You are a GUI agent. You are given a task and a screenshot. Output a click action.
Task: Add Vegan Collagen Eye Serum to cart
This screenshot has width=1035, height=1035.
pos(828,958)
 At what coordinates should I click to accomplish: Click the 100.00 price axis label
:::::
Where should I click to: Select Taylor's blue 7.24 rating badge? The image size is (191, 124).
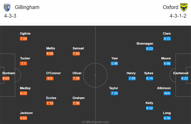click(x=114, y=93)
:::::
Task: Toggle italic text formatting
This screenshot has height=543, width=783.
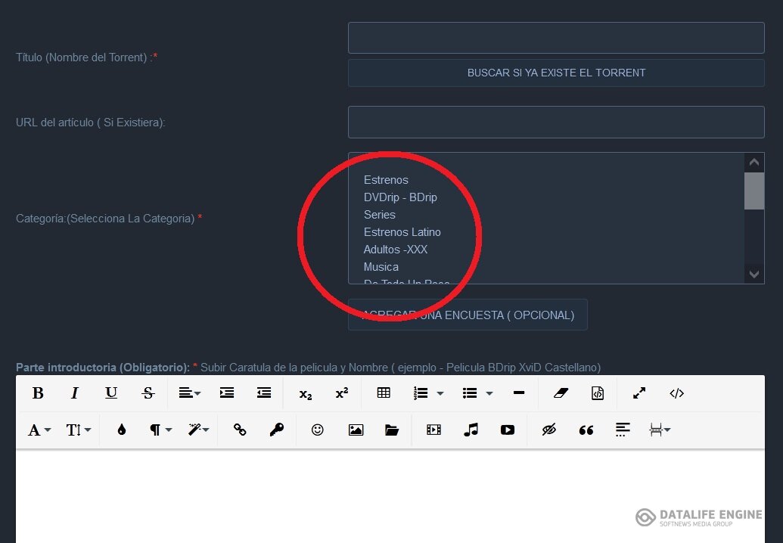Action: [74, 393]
:::::
WHAT THE TASK REQUIRES:
Using the data above, repeat exactly the lines that begin at the line with "Task: Add Vegan Collagen Eye Serum to cart" and end at the line with "At what coordinates", both ends included.

ANSWER BELOW:
Task: Add Vegan Collagen Eye Serum to cart
This screenshot has width=1035, height=1035.
pos(828,958)
 At what coordinates should I click to accomplish: Click the 100.00 price axis label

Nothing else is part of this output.